Een man bouwde met gebruik van een hoornstenen dissel en bijl een bamboebed op korte poten.
Behalve een aantal mensen, dat aan de rand van de vlakte zonder stenen gereedschappen bezig was met het oprichten van tamelijk primitieve hutjes of afdakken en een aantal, dat in de rivier aan het zwemmen was, lag de vlakte er verlaten bij. De lijken, die na de waanzin van de voorgaande avond waren achtergebleven, waren opgeruimd. Tot dusverre had niemand een grasrokje aangetrokken en velen staarden Alice aan of lachten haar zelfs uit en maakten ruwe opmerkingen.

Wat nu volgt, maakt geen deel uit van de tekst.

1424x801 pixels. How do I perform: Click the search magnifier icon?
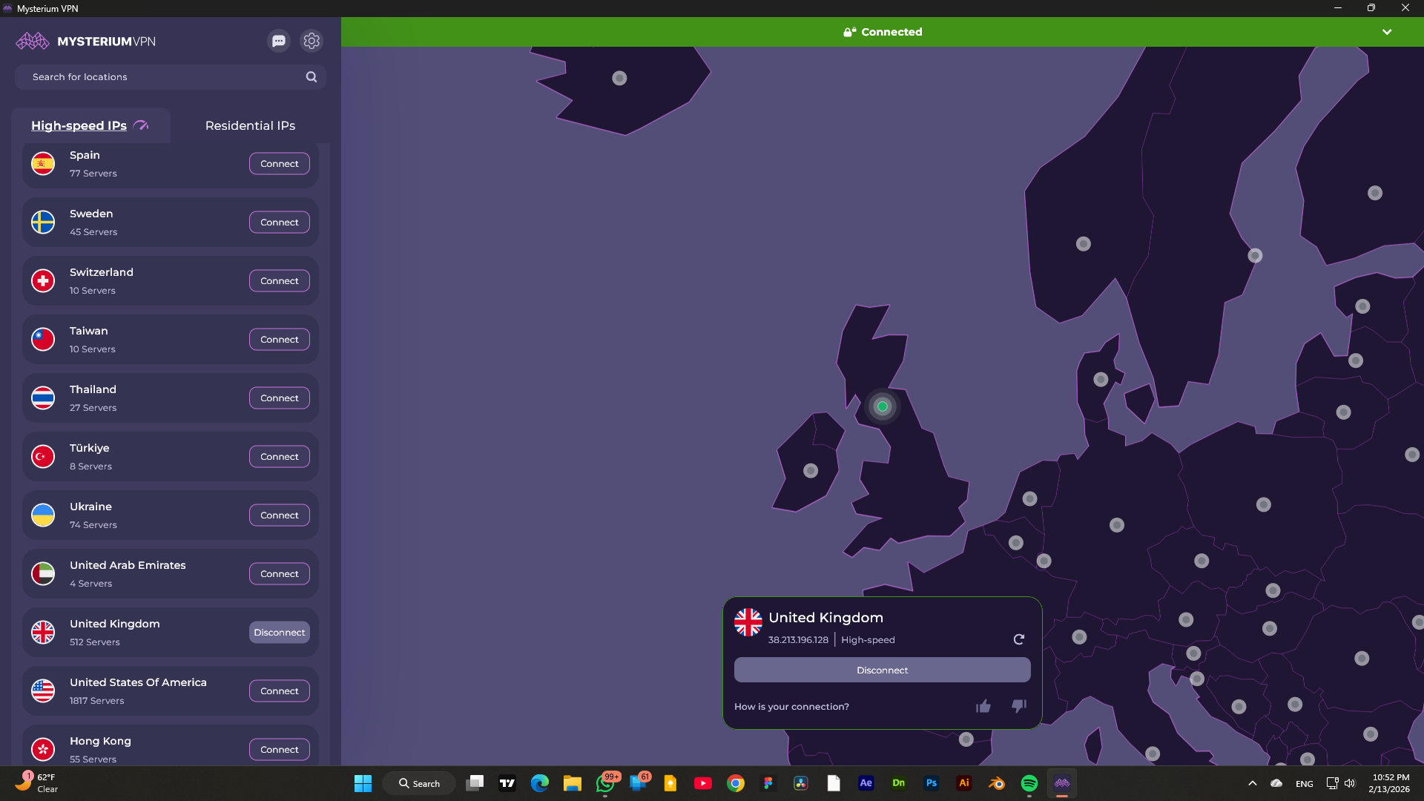click(312, 77)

Alice werd rood, maar maakte geen aanstalten zich van haar kleding te ontdoen. De zon werd echter heet en zij krabde voortdurend onder het borststuk en onder haar rok. De intensiteit van de irritatie viel af te leiden uit het feit, dat zij, die toch volgens strikt Victoriaanse normen van de hoogste Engelse kringen was opgevoed, zich in het openbaar krabde.
Toen zij echter bij de rivier kwamen zagen zij ettelijke hoopjes materiaal, die graskleding bleken te zijn. Deze waren door de mannen en vrouwen, die nu in de rivier aan het lachen, spatten en zwemmen waren, aan de rand van het water achtergelaten.

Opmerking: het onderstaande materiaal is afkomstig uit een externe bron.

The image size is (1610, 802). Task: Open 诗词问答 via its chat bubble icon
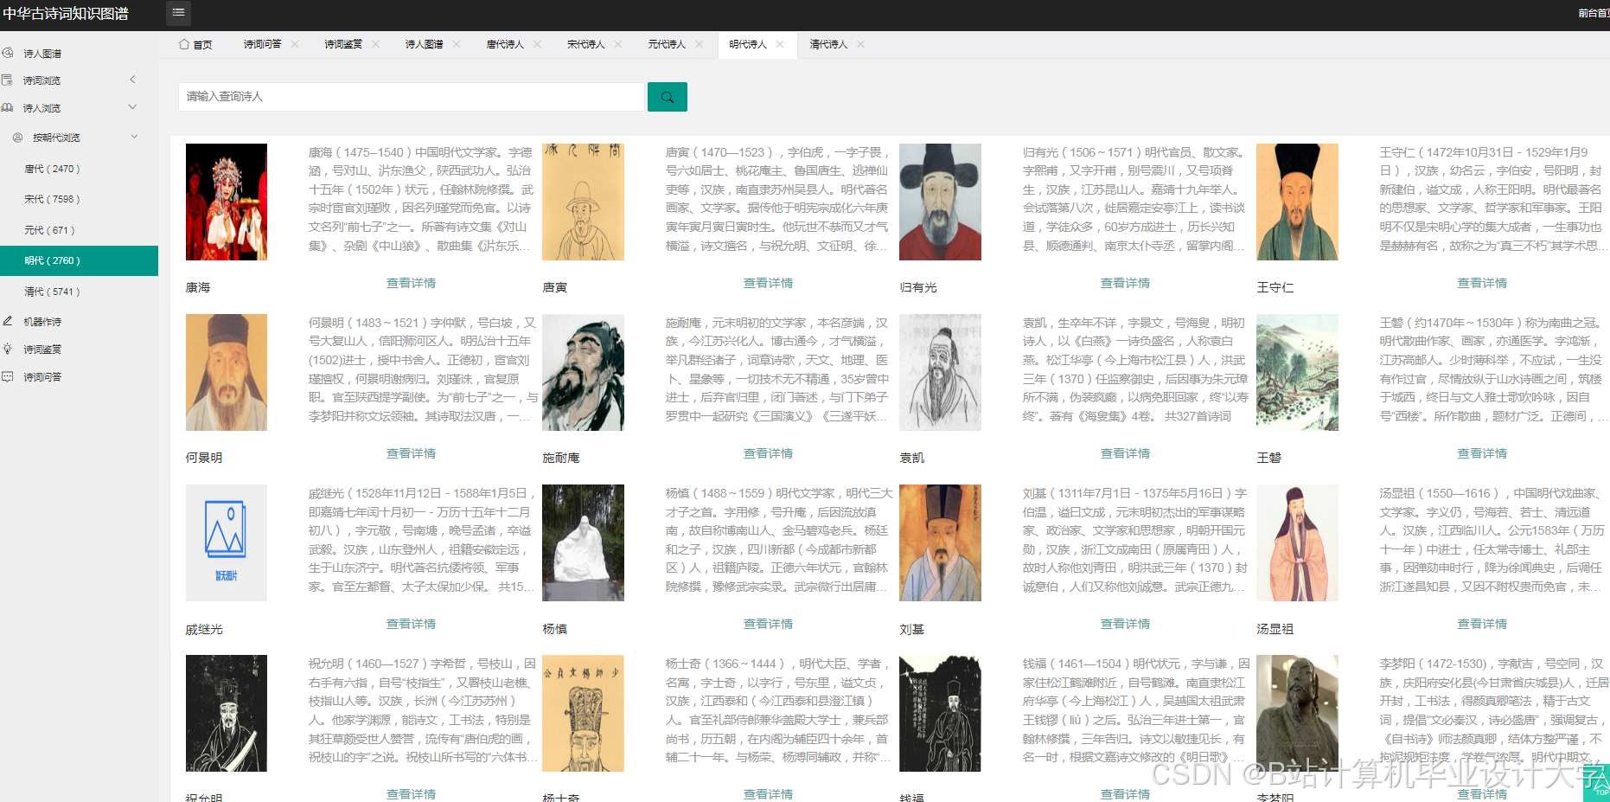[x=9, y=376]
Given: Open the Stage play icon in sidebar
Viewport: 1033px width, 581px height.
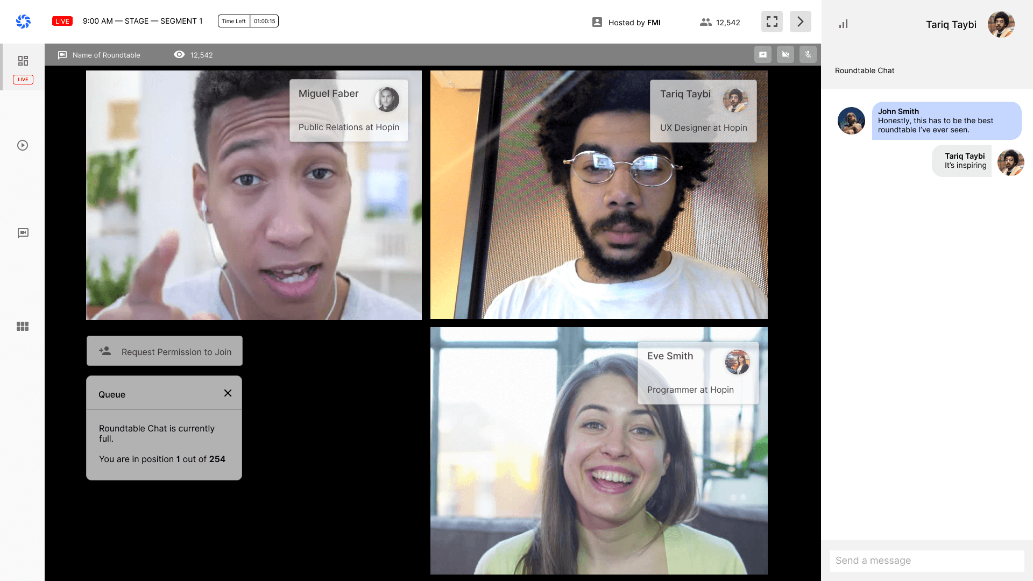Looking at the screenshot, I should point(23,145).
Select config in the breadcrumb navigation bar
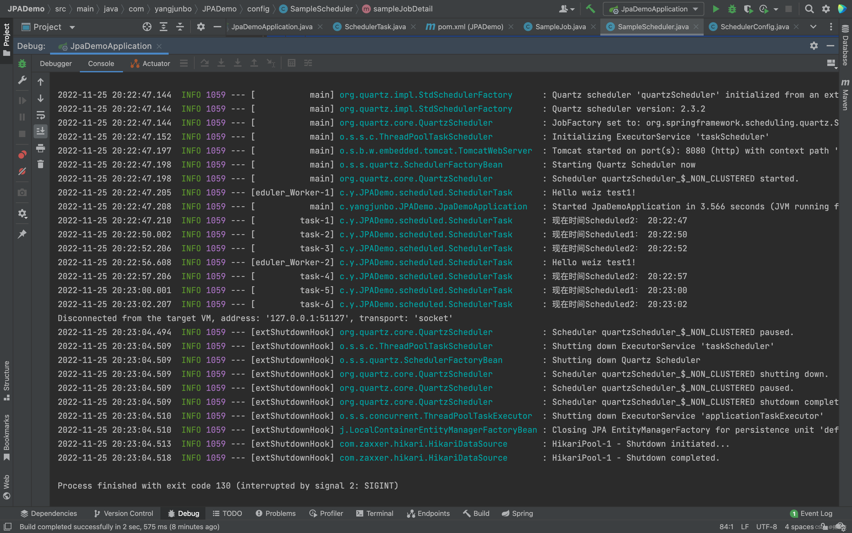 [x=258, y=9]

Het was bepaald een groot contrast met de stranden die hij gekend had. Dit waren dezelfde mensen, die de badkoetsjes en badkostuums, die ze van enkel tot nek bedekten, normaal gevonden hadden. Zij hadden ook alle andere uitvindingen, die tot de zedelijkheid moesten bijdragen, als volkomen zedelijk en essentieel voor het voortbestaan van de juiste maatschappijvorm — de hunne — aanvaard. — Niettemin zwommen zij één dag nadat zij hier waren gekomen, naakt en hadden er plezier in.
De aanvaarding van hun ongeklede toestand kwam deels uit de schok van de verrijzenis voort. Bovendien konden zij er op die eerste dag niet veel aan doen. Ook had er vermenging van beschaafde met primitieve mensen of met beschaafde mensen uit de tropen, die door naaktheid niet bijzonder geshockeerd werden, plaatsgevonden. Hij riep naar een vrouw, die tot haar middel in het water stond. Zij had een tamelijk grof, maar aardig gezicht en sprankelend blauwe ogen.
‘Dat is de vrouw, die Sir Robert Smithson aanviel,’ zei Lev Ruach. ‘Ik geloof dat zij Wilfreda Allport heet.’
Burton bekeek haar nieuwsgierig en met duidelijke waardering voor haar prachtige borsten. Hij riep: ‘Hoe is het water?’
‘Erg lekker!’ zei zij lachend.
Hij maakte zijn graal los, legde de houder, waarin zijn hoornstenen mes en handbijl zaten, op de grond en waadde met zijn stuk groene zeep het water in. Het water voelde aan alsof het ongeveer tien graden beneden zijn lichaamstemperatuur lag. Hij zeepte zich in en begon ondertussen een gesprek met Wilfreda. Als zij nog steeds wrok tegen Smithson koesterde, dan toonde zij dit niet. Haar accent was zwaar Noordengels, misschien uit Cumberland.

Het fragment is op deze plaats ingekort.